* [Task statement]
Pull every line with "agent" from the data.

*** Opening Given entries ***

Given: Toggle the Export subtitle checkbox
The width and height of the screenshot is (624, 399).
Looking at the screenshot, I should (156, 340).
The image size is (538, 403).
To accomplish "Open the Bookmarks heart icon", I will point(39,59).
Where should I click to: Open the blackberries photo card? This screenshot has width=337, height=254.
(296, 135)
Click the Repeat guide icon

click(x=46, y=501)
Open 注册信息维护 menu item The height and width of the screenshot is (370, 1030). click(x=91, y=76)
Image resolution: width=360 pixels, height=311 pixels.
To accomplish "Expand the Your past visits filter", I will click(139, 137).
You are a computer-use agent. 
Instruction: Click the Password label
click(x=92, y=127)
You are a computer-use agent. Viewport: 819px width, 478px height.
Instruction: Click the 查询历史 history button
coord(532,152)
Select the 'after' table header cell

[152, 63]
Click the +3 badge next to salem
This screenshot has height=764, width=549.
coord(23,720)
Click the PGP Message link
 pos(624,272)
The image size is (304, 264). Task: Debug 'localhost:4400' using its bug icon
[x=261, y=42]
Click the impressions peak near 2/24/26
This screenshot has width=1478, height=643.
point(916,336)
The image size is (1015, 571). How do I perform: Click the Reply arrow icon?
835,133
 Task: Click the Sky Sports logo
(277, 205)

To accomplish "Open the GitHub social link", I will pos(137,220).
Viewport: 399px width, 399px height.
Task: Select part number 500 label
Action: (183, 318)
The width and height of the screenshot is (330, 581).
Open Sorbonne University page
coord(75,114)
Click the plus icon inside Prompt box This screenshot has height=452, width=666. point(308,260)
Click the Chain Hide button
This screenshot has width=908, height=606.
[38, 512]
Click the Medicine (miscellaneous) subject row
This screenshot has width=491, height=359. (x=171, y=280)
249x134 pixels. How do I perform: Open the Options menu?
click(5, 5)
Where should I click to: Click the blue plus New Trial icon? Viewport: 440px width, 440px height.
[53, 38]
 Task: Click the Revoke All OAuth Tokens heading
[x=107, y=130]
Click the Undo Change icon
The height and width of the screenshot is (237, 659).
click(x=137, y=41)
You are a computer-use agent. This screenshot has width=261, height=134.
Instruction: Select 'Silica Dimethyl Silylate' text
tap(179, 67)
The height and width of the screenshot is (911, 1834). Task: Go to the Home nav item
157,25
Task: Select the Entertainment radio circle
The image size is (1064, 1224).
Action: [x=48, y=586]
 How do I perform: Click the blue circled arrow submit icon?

*** Closing Given entries ***

* [Output of the exercise]
You are a computer-use agent. 
You are a computer-use agent. Viewport: 819px width, 478px height.
You are a computer-use agent. This screenshot has width=261, height=134.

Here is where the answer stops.